13 déc. 2007

Chapitre XIV

Ce qu’il reste du livre flotte au-dessus des cuisses d’Aurore. Dérive vers le nombril. Entre les seins. Se stabilise d’un mouvement d’épaule.
— Tenez, dit-elle, ce passage. Si, si. Je lis encore. Juste une phrase ou deux. Sa conquête lui écrit.
« Au courrier, votre télégramme. Désirs précis. Suis seule. Attente. Stop. »
— Maintenant, dit Aurore. il parle d’un arbre.
« J'aimerais attacher ma vie à celle d'un platane... Je reste attentif à leur splendeur blonde. »
— En aucun cas je ne signerai cette splendeur-là. Je me tuerais plutôt, dit Alexis, soulevant Aurore hors de la baignoire.
Dans ses bras, Aurore est une ventouse de cinquante kilos. Elle pose le livre sur la tête d’Alexis qui lutte contre cette lecture. Qui ne distingue plus ce qu’il croit lui appartenir. Les mots et les phrases se ressemblent tellement.


Alors Alexis frictionne Aurore. La sèche et l’habille. La déshabille à nouveau. Prend un bain, à son tour. Sort de l’eau. Joue encore avec Aurore. La coiffe et la maquille.
Il ne sait que faire pour ne plus entendre sa voix amusée. Aurore qui se moque de lui. Et lit toujours. Ravie qu’il s’occupe ainsi d’elle.
— La réponse de la fille vaut sa splendeur blonde. Ecoutez.
« J’ai lu votre lettre en me caressant. Et je l’ai mangée. Avec du lait et des flocons d'avoine. Ce n’est pas si difficile. Vous étiez au bout de mes doigts. Une pelote… »
— Ah, oui ! Une pelote de soie, dit Alexis. Sa vulve durcie, luisante, si douce.
— Ce n’est pas vrai ! Vous n’écrivez pas des choses pareilles.
— Ne vous troublez pas. A tant faire, s’il avait eu un peu d’humour, le jeune couillon aurait pu ajouter une pompe à bicyclette ou des aiguilles à tricoter.
La lecture ne ressemble plus à rien. Le livre non plus. Aurore le jette dans la corbeille à papiers.
— Vous avez raison. La femme de chambre le ramassera. Mais dites-moi, gentille et pudique Aurore, pourquoi ne m’avez-vous pas lu les dernières lignes de ce torche-cul ?
— A vos yeux navrés, j'ai cru que vous les aviez devinées.

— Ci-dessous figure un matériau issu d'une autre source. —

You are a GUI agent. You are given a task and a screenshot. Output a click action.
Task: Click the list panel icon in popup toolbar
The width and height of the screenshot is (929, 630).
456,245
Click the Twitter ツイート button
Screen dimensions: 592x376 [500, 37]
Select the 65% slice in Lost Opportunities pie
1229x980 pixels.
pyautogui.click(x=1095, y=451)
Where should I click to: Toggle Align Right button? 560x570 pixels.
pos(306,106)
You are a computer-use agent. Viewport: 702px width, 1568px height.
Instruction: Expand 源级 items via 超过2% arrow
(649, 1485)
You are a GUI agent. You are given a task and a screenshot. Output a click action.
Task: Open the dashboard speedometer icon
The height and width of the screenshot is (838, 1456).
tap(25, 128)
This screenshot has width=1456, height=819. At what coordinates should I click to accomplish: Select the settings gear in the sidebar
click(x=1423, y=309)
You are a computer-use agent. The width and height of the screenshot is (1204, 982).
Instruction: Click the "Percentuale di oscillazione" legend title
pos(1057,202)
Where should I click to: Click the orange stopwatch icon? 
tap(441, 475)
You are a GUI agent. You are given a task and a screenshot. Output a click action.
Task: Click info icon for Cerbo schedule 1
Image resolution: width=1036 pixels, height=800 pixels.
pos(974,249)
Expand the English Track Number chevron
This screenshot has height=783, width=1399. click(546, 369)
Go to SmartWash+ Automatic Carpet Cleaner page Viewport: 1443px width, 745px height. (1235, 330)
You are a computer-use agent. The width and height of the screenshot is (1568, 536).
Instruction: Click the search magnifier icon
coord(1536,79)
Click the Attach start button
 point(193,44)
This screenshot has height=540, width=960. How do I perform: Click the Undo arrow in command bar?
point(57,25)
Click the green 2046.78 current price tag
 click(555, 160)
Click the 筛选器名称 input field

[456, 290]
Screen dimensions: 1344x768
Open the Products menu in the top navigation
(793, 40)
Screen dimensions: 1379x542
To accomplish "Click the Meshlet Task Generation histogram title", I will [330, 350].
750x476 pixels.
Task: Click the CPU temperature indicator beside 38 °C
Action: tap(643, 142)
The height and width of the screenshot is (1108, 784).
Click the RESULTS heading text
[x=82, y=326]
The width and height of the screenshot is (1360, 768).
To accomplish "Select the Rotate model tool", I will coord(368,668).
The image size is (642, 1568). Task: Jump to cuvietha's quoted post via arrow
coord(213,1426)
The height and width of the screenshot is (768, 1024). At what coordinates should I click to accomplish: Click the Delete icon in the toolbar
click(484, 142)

Pendant qu’ils s’habillent, Alexis cherche quand même à savoir quelle peut être la fin du petit roman.
— Entre les temples grecs à Paestum, dit-il, le caniche a sûrement choisi un dénouement en harmonie avec le paysage. En phrases subtiles. Elégantes.
— Vous n’y êtes pas, dit Aurore. Laissez enfin cette littérature de quatre sous et les bords de mer. Vous êtes venu à la montagne pour trouver une réponse à vos tourments. Vous n’avez encore que des incertitudes. Et une jambe en l’air. Si je vous laisse continuer, vous allez en profiter pour m’énerver avec des souvenirs personnels.
« Mais puisque vous y tenez, je vous propose une fin que le petit voleur aurait pu vous emprunter. Trois phrases et une idée. Un autre parc Monceau. Prenez-moi la main.
Aurore ferme les yeux et invente à mi-voix.
— A la cafétéria du musée de Salerne, l’archéologue voit revenir sa femme et le jeune homme.
— De quoi parliez-vous ?
— Notre ami n'a pas lu Le Journal d’un Génie, de Salvador Dali. Je lui racontais l'anecdote des étrons sur la plage de Cadaquès.
— Ah, oui ! dit le mari. Dali a dû s'inspirer du détail des Proverbes flamands de Bruegel : Deux qui chient au même trou.
— Alors ça ! dit Alexis, vous ne manquez pas de toupet. Je ne signe pas des choses pareilles. Vous venez de le dire. Et vous ne me ferez jamais les écrire.